The characters in Rust and Bone, the latest film from Jacques Audiard (A Prophet) truly are down to the bone -- they border on primal at times. Add powerhouse leads like Marion Cotillard and Matthias Schoenaerts and you get an intense experience that's so vivid it's hard to look away, but often so painful it's hard to keep watching. I kept watching, and Rust and Bone ended up being one of my favorite films of 2012.

The movie focuses first on a father and his son: Ali (Schoenaerts) travels with five-year-old Sam to Antibes, a coastal French town, to live with Ali's sister and her husband. Ali finds work as a bouncer and ends up taking Stephanie (Cotillard) back to her home after she's been attacked in the nightclub. Slowly, the movie expands its focus to include Stephanie, who trains killer whales fearlessly in a Sea World-type setting.

But Ali and Stephanie don't really cross paths again until after Stephanie's life has been turned upside-down. Their intense and strange relationship, including the ways it affects Ali's son, is the heart of Rust and Bone.

Ali is essentially an animal. He acts on instinct, expresses his feelings physically and rarely thinks things through or plans. It's clear from the very first scene on the bus, when he scavenges food that other passengers leave behind, to feed himself and Sam. His affection for Sam is rough and tumble, protective and fierce but easily shifting into anger or impatience. Ali has no filters or hesitations: he wants to swim, he swims, no matter what else is going on at the time. He wants to fight, he fights, bare-knucked. He wants to fuck, he fucks (which accurately describes what he does sexually.)

If Ali is the embodiment of human-as-animal, Stephanie is of course the animal trainer. That sounds like an overly simple distillation of what is a far more complicated movie. Stephanie is battling her own demons, and just when you think she's hard as nails, she shows herself to be even tougher, although not without her own vulnerabilities.

Schoenaerts and Cotillard are nothing short of riveting together.
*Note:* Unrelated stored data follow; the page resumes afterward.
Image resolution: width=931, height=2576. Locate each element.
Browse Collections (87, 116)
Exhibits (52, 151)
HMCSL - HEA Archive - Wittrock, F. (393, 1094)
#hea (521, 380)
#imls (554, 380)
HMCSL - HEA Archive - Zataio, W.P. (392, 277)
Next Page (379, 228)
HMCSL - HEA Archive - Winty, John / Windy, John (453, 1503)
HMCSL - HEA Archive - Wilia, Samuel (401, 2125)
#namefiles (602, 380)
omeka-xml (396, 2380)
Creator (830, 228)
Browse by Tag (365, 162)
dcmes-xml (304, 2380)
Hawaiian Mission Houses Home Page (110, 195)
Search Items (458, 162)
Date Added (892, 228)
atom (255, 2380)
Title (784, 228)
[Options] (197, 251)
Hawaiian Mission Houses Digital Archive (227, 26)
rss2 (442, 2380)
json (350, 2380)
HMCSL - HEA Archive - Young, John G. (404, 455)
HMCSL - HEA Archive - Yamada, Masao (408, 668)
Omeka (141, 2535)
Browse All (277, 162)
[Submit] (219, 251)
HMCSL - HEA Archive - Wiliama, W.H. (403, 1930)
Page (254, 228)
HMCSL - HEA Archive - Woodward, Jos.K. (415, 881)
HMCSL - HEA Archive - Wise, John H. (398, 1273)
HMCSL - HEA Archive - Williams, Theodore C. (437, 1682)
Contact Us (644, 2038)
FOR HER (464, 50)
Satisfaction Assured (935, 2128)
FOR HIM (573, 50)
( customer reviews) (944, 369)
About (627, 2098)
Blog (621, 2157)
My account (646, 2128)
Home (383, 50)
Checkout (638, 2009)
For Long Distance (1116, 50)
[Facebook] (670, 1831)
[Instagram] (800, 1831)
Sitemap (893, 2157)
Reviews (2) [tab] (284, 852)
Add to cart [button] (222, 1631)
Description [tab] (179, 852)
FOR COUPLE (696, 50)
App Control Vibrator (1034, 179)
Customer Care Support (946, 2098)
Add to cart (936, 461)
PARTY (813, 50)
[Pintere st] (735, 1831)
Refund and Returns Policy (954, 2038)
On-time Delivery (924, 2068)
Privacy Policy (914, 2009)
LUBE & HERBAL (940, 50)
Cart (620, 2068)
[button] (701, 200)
I honestly had no idea where their relationship would go, although some of the movie's plot points were telegraphed a little too strongly with ominous foreshadowing. It doesn't matter. The characters overtake the story. The ending flails a bit but the two leads never flag.

Forget about comic-book movies and Peter Jackson -- Rust and Bone has the best use of special effects in recent memory. The movie uses special effects for one specific purpose that is utterly believable, to the point where I have no idea how it was done. And it's all in the service of a character-driven story, in a beautifully written script by Audiard and Thomas Bidegain, adapted from a story by Craig Davidson. Rust and Bone is occasionally violent and bloody, and not an easy movie to watch, but I can't recommend it enough.